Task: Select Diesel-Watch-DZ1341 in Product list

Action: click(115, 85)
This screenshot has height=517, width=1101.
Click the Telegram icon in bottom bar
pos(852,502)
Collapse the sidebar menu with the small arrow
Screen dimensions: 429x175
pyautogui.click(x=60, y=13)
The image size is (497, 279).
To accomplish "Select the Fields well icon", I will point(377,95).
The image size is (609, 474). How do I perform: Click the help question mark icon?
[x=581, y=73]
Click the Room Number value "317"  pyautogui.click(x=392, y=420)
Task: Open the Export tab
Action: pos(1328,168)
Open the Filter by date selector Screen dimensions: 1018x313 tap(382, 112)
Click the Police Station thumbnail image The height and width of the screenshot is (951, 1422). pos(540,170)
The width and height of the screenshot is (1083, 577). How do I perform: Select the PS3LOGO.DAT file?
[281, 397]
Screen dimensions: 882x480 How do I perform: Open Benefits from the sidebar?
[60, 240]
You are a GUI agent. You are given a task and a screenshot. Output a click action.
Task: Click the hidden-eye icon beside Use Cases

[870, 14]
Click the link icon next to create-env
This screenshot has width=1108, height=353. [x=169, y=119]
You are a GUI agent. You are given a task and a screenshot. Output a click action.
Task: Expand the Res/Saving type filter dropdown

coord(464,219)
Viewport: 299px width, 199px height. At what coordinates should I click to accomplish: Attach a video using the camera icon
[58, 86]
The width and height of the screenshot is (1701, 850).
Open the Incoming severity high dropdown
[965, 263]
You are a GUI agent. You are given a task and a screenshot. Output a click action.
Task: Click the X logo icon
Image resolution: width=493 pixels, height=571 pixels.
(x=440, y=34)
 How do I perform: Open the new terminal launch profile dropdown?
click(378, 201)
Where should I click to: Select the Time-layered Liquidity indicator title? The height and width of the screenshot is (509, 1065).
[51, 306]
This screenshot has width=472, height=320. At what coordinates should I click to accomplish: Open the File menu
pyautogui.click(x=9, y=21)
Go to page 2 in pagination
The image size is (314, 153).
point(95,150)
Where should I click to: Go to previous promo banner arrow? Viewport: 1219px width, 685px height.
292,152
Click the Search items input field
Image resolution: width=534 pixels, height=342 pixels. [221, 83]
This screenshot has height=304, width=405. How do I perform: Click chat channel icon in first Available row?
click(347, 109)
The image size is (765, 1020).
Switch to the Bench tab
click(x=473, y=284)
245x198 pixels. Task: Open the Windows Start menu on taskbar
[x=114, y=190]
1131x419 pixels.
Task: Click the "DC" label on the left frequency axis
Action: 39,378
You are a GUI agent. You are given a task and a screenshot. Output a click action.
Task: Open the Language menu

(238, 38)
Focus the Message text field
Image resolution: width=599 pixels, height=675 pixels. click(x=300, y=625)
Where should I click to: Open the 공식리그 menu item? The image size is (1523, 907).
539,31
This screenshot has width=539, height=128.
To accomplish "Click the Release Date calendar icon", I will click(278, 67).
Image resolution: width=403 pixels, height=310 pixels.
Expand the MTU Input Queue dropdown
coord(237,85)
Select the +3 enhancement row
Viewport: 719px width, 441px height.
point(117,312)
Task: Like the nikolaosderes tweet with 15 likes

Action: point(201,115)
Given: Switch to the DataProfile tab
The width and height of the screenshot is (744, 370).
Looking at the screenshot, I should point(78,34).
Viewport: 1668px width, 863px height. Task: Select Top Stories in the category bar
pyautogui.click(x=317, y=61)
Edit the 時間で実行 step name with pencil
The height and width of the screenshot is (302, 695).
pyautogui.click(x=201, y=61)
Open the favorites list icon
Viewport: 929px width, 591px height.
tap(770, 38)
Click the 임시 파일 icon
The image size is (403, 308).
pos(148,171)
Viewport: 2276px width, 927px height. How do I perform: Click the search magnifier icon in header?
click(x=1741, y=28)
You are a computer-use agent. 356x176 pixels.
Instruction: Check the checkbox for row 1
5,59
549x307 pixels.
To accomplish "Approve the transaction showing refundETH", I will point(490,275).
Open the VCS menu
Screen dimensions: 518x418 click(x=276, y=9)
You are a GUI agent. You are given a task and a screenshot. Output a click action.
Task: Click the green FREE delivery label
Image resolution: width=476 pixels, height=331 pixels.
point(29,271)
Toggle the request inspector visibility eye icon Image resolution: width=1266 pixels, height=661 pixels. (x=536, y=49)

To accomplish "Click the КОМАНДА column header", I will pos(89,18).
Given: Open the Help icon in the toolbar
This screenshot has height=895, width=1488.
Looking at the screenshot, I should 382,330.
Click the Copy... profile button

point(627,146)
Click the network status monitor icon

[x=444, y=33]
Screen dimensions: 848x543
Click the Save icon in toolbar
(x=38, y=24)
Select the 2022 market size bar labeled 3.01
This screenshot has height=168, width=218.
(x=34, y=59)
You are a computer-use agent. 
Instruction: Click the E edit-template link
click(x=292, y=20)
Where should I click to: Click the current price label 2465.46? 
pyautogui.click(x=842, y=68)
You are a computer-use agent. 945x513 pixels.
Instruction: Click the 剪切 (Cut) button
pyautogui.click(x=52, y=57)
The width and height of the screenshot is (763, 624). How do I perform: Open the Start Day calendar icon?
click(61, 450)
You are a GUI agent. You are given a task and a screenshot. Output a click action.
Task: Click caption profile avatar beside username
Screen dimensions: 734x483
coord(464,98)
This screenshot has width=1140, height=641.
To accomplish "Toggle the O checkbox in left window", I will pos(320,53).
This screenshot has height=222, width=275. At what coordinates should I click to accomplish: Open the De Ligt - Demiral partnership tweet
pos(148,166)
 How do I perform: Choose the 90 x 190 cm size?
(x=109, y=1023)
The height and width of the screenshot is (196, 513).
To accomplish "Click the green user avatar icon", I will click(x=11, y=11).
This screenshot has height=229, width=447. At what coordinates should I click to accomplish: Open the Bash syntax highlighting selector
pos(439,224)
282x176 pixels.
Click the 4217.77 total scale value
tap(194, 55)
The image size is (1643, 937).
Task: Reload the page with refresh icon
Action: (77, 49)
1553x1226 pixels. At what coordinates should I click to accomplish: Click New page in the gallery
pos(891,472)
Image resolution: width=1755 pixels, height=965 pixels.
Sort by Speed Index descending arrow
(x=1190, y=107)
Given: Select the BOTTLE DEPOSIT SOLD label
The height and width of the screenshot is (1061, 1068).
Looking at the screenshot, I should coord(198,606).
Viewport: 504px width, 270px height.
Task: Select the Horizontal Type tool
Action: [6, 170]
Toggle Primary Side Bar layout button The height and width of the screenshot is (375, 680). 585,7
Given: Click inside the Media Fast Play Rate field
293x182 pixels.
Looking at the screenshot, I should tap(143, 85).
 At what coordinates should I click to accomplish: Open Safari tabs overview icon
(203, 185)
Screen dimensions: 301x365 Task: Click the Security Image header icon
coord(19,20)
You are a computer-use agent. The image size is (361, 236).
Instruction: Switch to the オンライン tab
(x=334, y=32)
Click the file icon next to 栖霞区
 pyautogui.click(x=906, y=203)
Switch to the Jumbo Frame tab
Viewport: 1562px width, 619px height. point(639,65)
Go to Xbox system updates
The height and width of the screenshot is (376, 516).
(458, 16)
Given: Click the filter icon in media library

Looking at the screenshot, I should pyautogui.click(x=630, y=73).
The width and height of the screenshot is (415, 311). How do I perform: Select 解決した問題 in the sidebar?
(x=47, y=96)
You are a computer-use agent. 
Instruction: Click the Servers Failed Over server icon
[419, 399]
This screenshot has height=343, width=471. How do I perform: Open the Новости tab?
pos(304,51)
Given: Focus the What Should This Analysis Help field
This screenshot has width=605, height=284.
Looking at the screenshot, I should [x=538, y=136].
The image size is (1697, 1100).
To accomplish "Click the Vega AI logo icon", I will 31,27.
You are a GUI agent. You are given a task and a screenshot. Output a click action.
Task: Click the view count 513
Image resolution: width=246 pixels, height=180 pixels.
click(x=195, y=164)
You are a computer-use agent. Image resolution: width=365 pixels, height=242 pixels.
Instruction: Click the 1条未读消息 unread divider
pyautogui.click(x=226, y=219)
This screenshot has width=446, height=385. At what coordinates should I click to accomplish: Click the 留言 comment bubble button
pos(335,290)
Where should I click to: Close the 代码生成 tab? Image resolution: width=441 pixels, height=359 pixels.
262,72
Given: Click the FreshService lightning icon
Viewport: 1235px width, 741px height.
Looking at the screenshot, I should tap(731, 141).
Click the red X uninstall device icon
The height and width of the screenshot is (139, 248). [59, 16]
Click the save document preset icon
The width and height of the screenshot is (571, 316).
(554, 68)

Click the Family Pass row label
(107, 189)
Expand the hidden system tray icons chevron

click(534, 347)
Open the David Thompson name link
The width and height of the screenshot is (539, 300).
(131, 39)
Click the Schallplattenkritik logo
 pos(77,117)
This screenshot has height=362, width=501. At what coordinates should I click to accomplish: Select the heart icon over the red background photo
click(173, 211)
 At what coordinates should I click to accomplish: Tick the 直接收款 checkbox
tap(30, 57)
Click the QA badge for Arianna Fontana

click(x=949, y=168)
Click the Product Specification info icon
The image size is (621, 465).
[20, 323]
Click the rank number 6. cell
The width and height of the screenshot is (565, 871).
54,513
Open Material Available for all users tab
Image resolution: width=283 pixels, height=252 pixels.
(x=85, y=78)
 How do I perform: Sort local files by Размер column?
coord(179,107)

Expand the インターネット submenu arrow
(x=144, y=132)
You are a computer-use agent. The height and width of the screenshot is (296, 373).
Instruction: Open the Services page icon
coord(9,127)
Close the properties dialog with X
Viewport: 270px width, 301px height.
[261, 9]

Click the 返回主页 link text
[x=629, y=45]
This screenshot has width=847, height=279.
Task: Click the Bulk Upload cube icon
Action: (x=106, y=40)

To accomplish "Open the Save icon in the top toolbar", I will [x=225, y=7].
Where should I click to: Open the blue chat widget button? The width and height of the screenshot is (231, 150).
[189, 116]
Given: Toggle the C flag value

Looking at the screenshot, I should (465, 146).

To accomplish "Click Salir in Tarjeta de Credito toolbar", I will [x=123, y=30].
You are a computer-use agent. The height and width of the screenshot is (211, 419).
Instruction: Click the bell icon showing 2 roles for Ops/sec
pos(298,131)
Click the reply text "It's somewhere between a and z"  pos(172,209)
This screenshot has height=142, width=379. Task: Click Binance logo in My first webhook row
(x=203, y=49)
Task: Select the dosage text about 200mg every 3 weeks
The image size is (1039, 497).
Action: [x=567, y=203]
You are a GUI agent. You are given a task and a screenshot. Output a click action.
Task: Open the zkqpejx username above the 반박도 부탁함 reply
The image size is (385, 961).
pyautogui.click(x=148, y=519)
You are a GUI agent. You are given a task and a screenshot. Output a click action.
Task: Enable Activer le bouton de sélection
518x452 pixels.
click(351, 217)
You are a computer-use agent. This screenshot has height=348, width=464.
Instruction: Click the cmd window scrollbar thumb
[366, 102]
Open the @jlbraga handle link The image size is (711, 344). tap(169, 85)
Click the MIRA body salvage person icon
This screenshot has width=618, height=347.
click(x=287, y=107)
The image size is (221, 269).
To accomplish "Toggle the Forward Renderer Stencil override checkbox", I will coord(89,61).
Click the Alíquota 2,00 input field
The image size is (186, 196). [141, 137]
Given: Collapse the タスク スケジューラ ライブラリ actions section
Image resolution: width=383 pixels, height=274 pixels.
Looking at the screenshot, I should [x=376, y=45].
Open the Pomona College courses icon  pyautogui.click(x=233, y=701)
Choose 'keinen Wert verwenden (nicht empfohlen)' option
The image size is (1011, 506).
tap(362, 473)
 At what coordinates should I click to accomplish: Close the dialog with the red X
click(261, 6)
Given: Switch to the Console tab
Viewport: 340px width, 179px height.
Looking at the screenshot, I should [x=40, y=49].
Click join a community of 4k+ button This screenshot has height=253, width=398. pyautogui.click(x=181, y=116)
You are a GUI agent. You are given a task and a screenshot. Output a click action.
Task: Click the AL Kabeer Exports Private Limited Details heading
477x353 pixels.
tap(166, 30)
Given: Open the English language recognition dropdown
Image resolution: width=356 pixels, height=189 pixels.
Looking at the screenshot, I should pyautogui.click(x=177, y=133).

#### Instructions for the task:
Each line from the material above that mentions the word "Collapse" needs to be copied.

#### Answer to this problem:
Collapse the sidebar menu with the small arrow
Given: Collapse the タスク スケジューラ ライブラリ actions section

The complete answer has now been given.